This topic provides the DDL syntax that is used to create a Datagen source table, describes the parameters in the WITH clause, and provides sample code.

What is a Datagen source table?

A Datagen source table is a built-in connector of the Flink system. This connector periodically generates random data of the type that corresponds to the Datagen source table. If an error is returned when you create a source table of another type, but you cannot determine whether it is caused by a system error or an invalid setting of a parameter in the WITH clause of the source table, you can change the value of connector to datagen and click Run.
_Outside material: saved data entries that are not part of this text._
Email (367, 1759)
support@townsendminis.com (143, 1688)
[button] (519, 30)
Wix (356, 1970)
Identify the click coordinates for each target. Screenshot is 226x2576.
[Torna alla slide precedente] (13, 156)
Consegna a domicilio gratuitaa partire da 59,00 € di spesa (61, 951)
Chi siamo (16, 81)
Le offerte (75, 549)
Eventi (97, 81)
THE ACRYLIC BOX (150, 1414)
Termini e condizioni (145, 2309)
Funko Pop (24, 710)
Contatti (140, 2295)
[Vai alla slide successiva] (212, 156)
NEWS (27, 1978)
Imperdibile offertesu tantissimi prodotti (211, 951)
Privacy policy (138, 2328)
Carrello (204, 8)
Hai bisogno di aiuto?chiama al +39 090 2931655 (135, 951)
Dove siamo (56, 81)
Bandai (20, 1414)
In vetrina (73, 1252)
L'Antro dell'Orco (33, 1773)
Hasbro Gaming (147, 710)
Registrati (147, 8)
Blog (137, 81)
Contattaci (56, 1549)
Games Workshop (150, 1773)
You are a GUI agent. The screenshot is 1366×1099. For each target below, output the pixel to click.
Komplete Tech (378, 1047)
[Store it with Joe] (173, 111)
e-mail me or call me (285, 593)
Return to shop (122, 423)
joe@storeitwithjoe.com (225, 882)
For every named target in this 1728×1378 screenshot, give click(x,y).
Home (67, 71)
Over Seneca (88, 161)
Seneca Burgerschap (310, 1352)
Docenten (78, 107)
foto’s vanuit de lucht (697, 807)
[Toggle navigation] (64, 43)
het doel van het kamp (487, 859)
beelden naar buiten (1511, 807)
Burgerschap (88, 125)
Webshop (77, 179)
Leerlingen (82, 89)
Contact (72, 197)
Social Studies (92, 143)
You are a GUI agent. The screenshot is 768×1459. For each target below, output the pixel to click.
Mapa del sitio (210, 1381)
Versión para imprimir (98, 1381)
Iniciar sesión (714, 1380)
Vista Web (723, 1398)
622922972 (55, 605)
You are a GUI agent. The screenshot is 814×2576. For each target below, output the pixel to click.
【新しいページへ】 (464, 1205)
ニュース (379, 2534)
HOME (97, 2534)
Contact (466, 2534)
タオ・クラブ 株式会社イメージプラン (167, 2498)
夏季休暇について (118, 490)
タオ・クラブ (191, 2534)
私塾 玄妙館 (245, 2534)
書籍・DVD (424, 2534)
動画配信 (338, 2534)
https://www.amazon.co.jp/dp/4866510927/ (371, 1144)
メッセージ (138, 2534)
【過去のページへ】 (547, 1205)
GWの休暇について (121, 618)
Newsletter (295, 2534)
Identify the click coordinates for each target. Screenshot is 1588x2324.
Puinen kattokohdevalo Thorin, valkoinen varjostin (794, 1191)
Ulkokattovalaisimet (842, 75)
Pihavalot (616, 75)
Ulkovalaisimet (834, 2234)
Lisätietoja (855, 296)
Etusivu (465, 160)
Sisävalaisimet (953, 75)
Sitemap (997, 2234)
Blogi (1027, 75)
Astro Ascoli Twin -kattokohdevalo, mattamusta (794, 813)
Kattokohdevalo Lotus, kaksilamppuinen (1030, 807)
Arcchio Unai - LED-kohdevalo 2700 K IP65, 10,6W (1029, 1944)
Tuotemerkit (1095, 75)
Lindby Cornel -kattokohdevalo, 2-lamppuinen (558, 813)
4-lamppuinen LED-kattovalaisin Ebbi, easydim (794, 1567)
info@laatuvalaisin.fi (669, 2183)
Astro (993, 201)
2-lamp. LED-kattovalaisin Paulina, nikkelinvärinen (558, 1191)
If no error is returned, the Flink system is normal. You must check the settings of parameters in the WITH clause.

Limits

Only Flink that uses Ververica Runtime (VVR) 2.0.0 or later supports Datagen connectors.

DDL syntax

CREATE TABLE datagen_source (
  name VARCHAR,
  score BIGINT
) WITH (
  'connector' = 'datagen'
);

Parameters in the WITH clause

Parameter Description Required Remarks
connector The type of the source table. Yes Set the value to datagen.
rows-per-second The rate at which random data is generated. No Default value: 10000 data records per second.
fields.#.length The length of the generated random string. No Default value: 100. The CHAR, VARCHAR, and STRING data types are supported.
fields.#.kind
  • For unbounded data in the data source, fields.#.kind specifies a random number generator. This is the default value.
  • For bounded data in the data source, fields.#.kind specifies a sequence generator.
No N/A.
fields.#.max The maximum value of the random number generator. No Only numeric values are supported.
fields.#.min The minimum value of the random number generator. No Only numeric values are supported.
fields.#.start The start value of the sequence generator. No N/A.
fields.#.end The end value of the sequence generator. No N/A.

Sample code

CREATE TEMPORARY table datahub_source(
  name VARCHAR
) WITH (
  'connector' = 'datagen'
);

CREATE TEMPORARY table datahub_sink(
  name  VARCHAR  
) WITH (
  'connector'='datahub',
  'endpoint'='<yourEndpoint>',
  'project'='<yourProject>',
  'topic'='<yourTopic>',
  'accessId'='<yourAccessId>',
  'accessKey'='<yourAccessKey>'
);

INSERT INTO datahub_sink
SELECT 
  LOWER(name)
from datahub_source;